- **Source information**:

---

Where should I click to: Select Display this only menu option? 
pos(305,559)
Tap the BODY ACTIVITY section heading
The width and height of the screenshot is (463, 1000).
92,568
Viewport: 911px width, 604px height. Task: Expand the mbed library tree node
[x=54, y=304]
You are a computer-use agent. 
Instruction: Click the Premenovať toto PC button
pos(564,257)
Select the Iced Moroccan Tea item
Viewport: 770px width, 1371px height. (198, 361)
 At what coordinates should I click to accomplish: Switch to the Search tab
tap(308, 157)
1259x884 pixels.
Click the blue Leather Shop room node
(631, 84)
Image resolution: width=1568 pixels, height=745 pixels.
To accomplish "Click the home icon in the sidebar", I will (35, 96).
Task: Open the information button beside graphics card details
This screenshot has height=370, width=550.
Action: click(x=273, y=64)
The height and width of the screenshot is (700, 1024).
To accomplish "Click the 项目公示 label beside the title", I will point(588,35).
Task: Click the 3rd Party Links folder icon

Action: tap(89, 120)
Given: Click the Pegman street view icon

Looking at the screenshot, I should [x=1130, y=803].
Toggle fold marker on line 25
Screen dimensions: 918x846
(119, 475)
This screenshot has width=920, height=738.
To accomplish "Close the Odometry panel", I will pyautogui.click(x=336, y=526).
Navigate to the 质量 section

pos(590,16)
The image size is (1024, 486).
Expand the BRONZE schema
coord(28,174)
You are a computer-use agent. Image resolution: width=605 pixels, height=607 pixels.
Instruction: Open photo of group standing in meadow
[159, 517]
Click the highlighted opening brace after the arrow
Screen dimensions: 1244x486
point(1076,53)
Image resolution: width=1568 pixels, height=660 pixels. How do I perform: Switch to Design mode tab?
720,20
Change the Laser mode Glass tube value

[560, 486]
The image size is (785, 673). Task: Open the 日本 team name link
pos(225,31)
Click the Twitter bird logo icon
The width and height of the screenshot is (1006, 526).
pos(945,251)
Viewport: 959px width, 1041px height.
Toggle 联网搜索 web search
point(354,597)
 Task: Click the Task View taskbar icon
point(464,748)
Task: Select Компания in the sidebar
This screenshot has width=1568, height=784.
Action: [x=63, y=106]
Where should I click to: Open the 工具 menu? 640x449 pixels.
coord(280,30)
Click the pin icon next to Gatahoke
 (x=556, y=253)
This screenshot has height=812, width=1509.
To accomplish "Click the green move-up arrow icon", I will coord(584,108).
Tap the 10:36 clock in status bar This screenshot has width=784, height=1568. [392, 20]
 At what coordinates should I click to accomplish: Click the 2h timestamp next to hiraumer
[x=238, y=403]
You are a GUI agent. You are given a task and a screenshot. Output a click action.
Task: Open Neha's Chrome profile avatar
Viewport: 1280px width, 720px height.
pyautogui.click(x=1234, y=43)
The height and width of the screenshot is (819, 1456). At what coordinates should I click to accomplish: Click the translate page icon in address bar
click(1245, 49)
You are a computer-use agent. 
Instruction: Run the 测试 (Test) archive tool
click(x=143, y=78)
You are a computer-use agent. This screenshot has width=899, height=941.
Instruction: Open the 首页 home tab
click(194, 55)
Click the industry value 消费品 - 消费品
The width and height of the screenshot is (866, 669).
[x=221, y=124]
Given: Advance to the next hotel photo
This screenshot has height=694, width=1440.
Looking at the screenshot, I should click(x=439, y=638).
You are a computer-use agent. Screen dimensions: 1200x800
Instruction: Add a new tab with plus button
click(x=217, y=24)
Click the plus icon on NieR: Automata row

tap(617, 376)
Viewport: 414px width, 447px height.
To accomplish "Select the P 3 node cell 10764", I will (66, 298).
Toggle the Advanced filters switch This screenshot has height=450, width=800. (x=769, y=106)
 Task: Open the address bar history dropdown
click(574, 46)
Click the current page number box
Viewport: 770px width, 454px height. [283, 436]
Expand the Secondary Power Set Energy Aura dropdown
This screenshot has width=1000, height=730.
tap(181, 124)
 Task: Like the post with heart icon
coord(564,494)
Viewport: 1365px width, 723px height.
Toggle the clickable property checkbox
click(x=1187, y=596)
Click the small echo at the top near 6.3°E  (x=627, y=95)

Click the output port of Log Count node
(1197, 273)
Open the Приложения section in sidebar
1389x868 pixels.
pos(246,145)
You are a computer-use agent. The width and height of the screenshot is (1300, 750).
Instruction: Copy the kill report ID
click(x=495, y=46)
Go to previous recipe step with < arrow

---

- **Brief**: Transcribe exactly, and only, the lines from the one holding "Click the small" through the final line of the listing.

- **Expected answer**:
Click the small echo at the top near 6.3°E  (x=627, y=95)

Click the output port of Log Count node
(1197, 273)
Open the Приложения section in sidebar
1389x868 pixels.
pos(246,145)
You are a computer-use agent. The width and height of the screenshot is (1300, 750).
Instruction: Copy the kill report ID
click(x=495, y=46)
Go to previous recipe step with < arrow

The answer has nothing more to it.